Hard Negative Mining for Domain-Specific Retrieval in Enterprise Systems
Hansa Meghwani, Amit Agarwal, Priyaranjan Pattnayak, Hitesh Laxmichand Patel, Srikant Panda
2025-05-29
Summary
This paper talks about a new method for making search engines inside companies better at finding the most relevant documents, especially when the information is very specific to that company or field.
What's the problem?
The problem is that enterprise search systems often have trouble sorting out which documents are actually useful, especially when there are lots of documents that seem similar but aren't really relevant to what someone is looking for.
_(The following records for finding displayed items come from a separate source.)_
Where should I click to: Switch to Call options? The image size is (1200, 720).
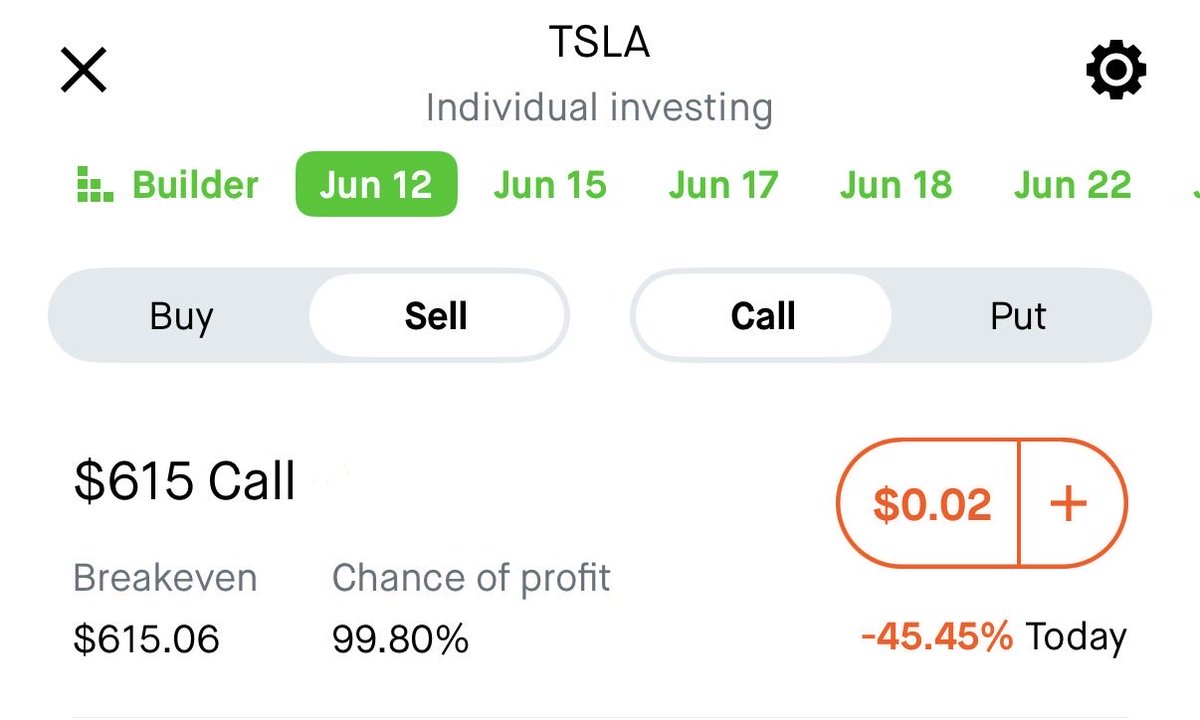pyautogui.click(x=763, y=316)
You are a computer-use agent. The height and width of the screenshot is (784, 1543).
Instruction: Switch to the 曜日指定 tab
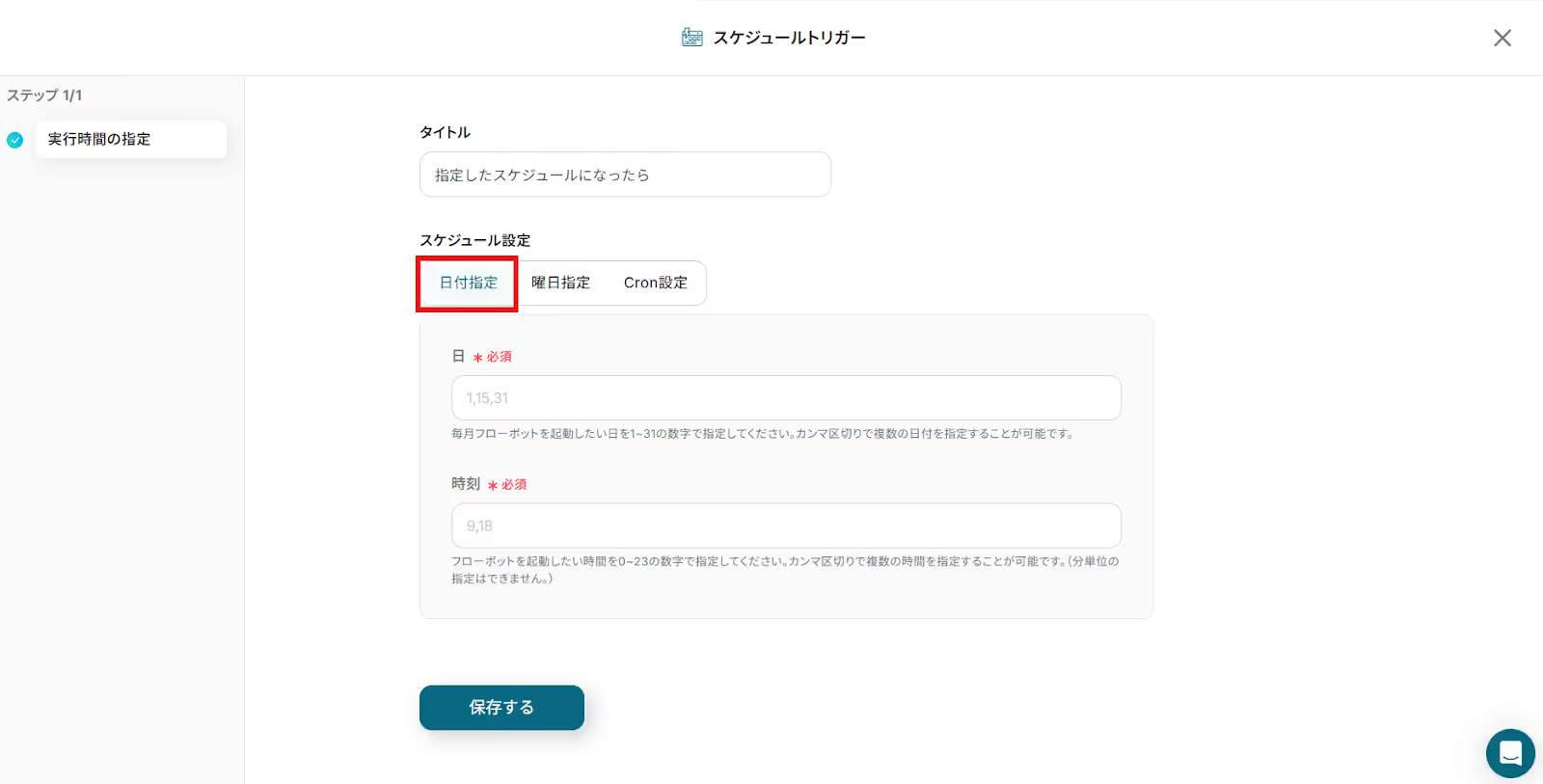(x=560, y=283)
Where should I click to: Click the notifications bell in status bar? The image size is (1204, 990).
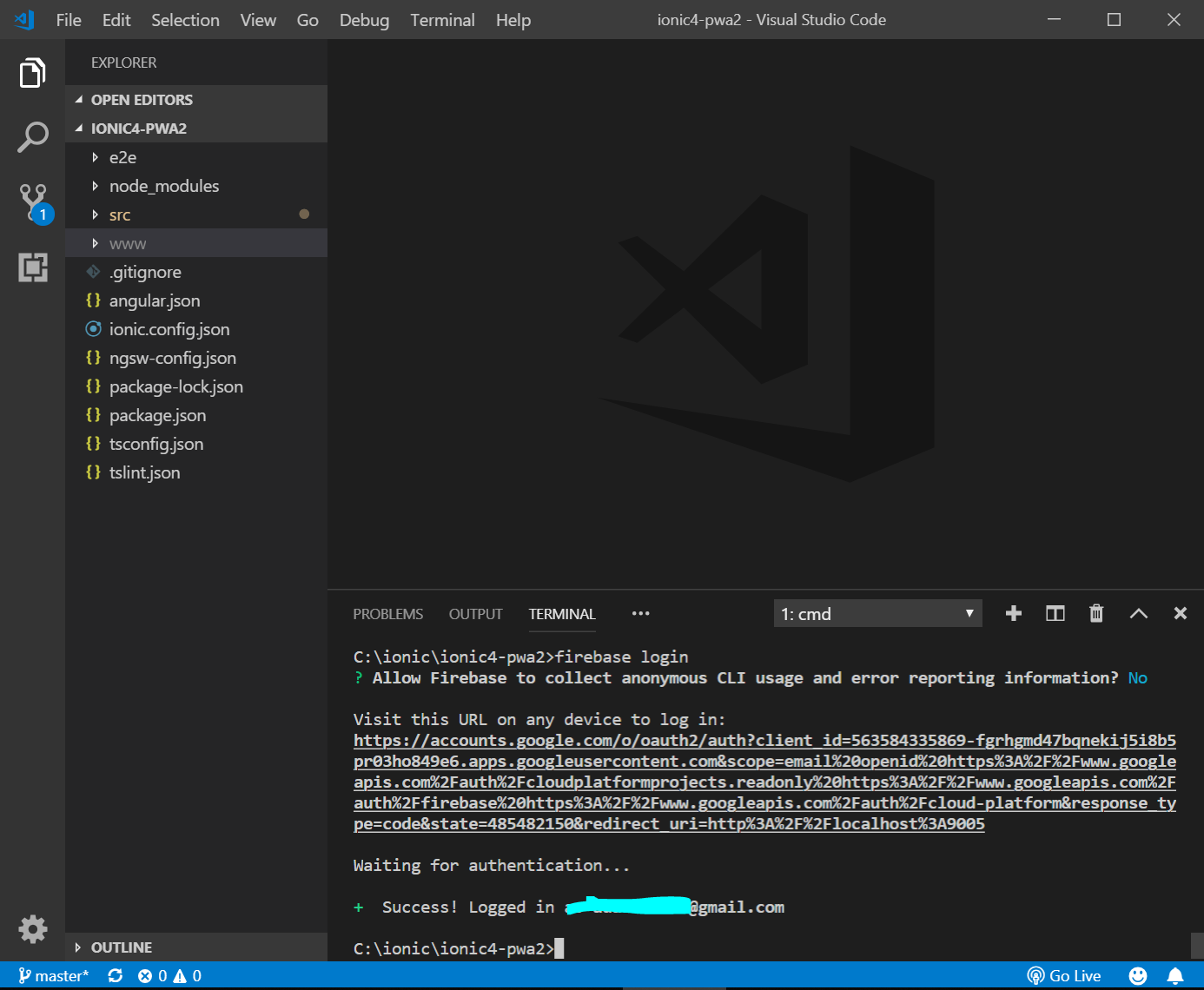[1174, 976]
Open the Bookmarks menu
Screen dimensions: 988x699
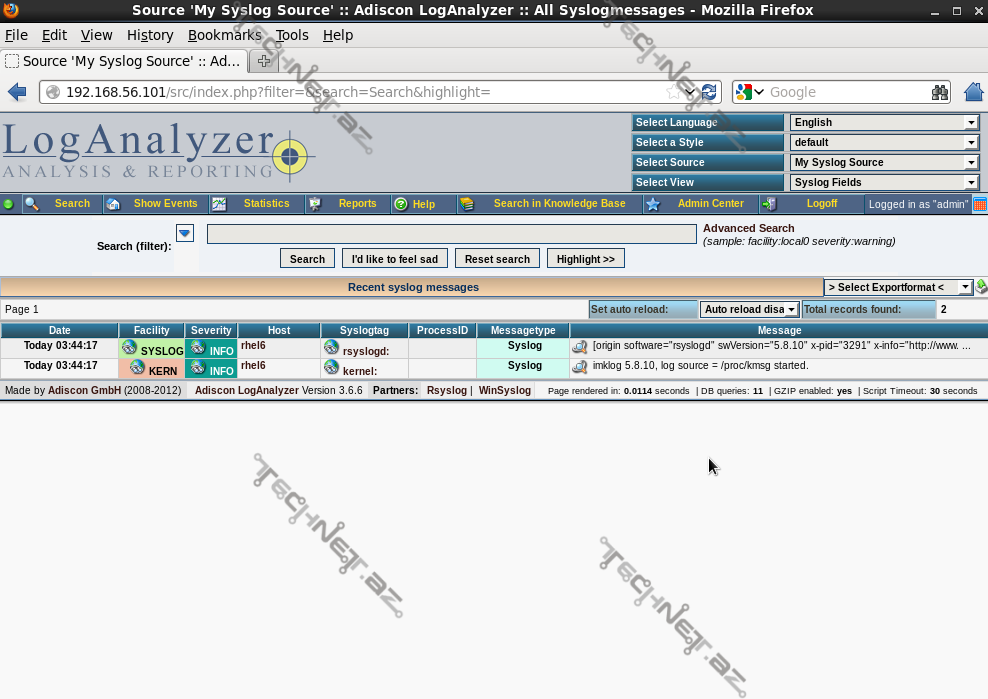coord(224,35)
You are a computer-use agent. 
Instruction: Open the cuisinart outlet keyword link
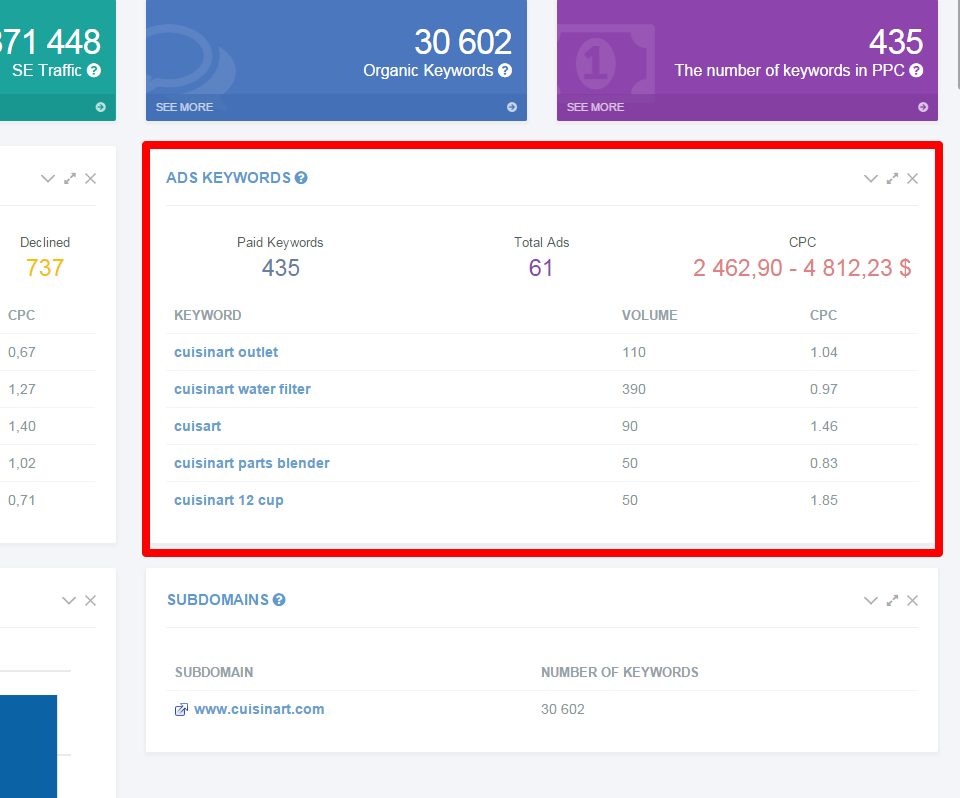tap(226, 352)

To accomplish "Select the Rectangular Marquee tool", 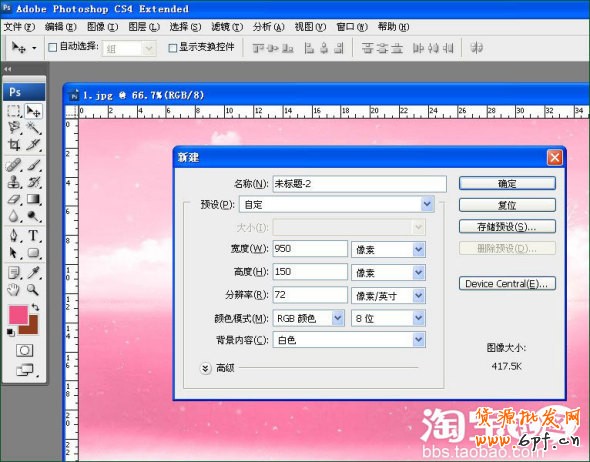I will coord(14,111).
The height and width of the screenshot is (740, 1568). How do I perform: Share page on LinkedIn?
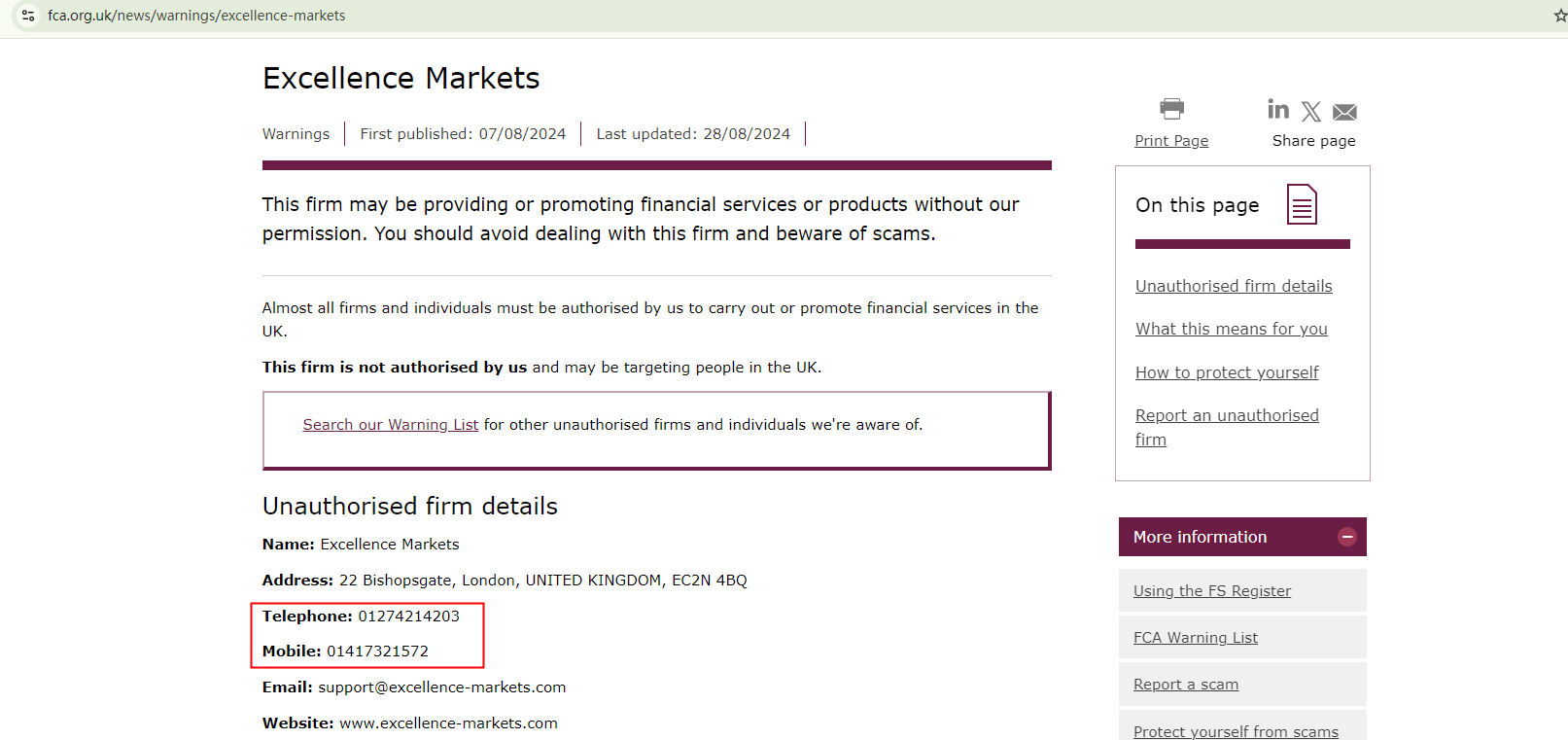click(1278, 109)
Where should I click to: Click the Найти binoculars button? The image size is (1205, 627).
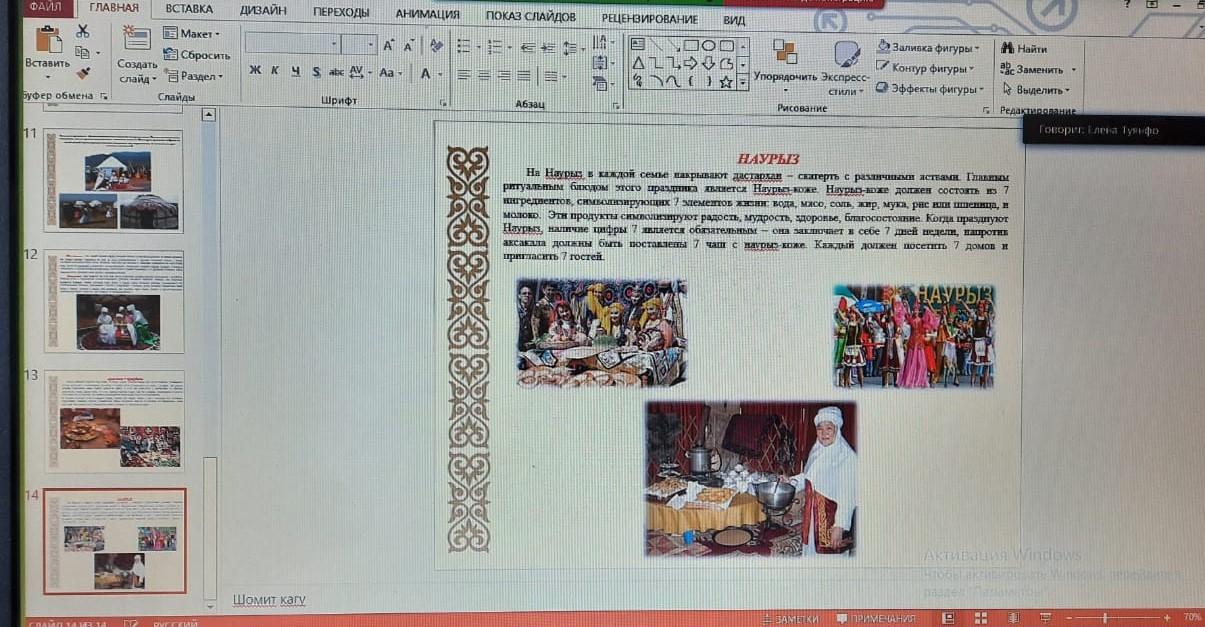(x=1024, y=48)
This can make it hard for employees to find the information they need quickly.
What's the solution?
To solve this, the researchers created a system that looks for 'hard negatives,' which are documents that look similar to the right answer but actually aren't. By training the search engine to tell the difference between these tricky documents and the truly relevant ones, the system gets much better at ranking search results.
Why it matters?
This is important because it helps people in companies find the exact information they need more quickly and accurately, which can save time, reduce mistakes, and make the whole organization work more efficiently.
Abstract
A scalable hard-negative mining framework enhances domain-specific enterprise search by dynamically selecting semantically challenging irrelevant documents, improving re-ranking models' performance.